The market town of Frome (pronounced Froom) has existed for almost 1300 years. It is the fourth largest town in Somerset with a current population of about 13,800. It occupies a position which originally was a stony and inhospitable hillside, facing North and sloping steeply down to a marshy plain bounded by a sluggish stream and, before the Mills interfered with the natural flow of the water with their weirs and sluices, subject to frequent and severe flooding.

The site of the future town bordered on the edge of a huge area of woodland known to the native British as the great wood but later renamed by their Saxon, or English, conquerors, Selwood from the number of Willows which grew in its swampy depths. The Selwood ridge which divided Somerset from Wiltshire gave birth to several rivers including the Wylie, the Stour and the Brue.
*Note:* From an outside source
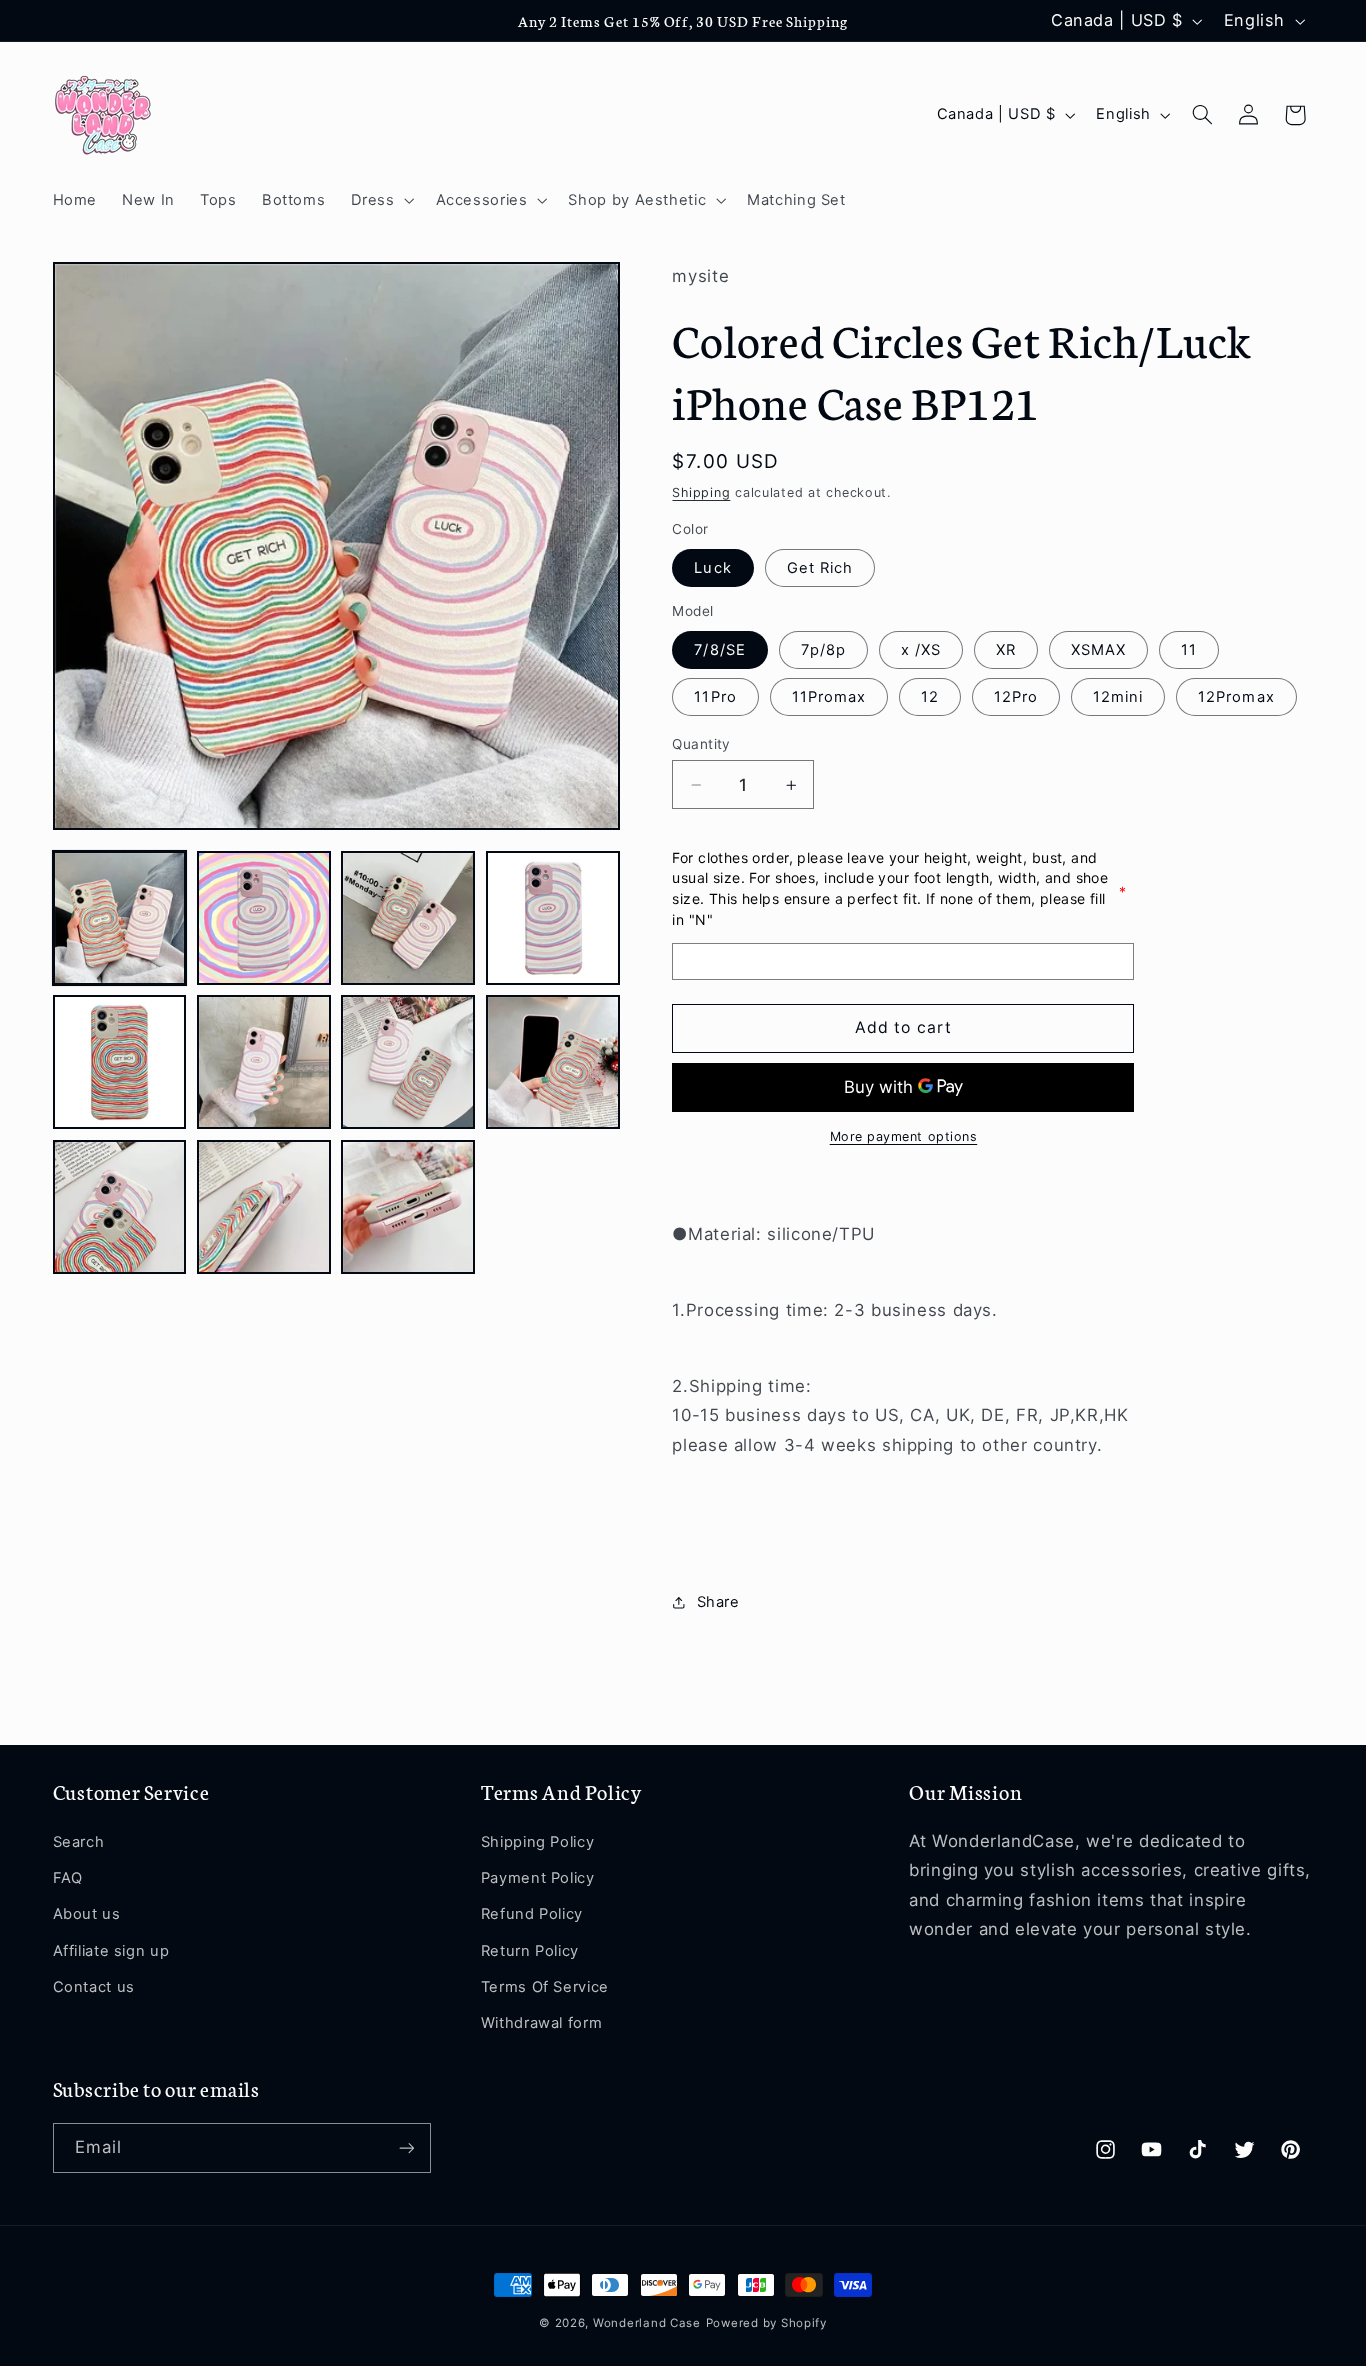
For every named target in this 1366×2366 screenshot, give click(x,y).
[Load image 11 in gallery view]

The first permanent settlement began in about 685, when St Aldhelm, the Abbot of Malmesbury, set up a mission on the banks of the River Frome. At that time, the settlement was on the edge of Selwood Forest and was a convenient crossing place over the river. There were ample water supplies from springs which were to be so important in the development of the cloth industry in the 14th Century. Frome was also ideally situated, being on the route which passed through the Mendip Hills/Salisbury Plain Gap.

The original church built was dedicated to St. John the Baptist. It was probably built of stone. The settlement grew, on land owned by the King, and in the Domesday Book (1086) there is a reference to a market, which would indicate that Frome was already a place of some importance.

After the dissolution of the monasteries in 1539, the Church lands passed into the hands of the Thynne family, who later bought more land in the area to develop the Longleat estate some 4 miles south-east of the town.

The town was to become a centre of the weaving trade. Sheep grazed in large, profitable flocks on the Mendips not far away and streams and springs of good water ran rapidly down into the town and the river through. One of them, open to the sky in the centre of Cheap Street, is running to this day.

The cloth trade, which began in the 14th Century, grew in importance. Following the Monmouth rebellion, Frome entered a period of great prosperity, based on an upsurge in the wool trade. During the 17th Century, Frome experienced a boom in this industry. The growth was such that, for a time, contemporaries could rank Frome with Manchester. The town's new prosperity produced a need for many workers. The subsequent population growth, in turn, led to a great increase in the demand for new housing. The result was a period of intense urban growth. Defoe, visiting Frome in 1726, declared it to be the wealthiest inland town in the country and more populous than the City of Bath, though he may have been exaggerating.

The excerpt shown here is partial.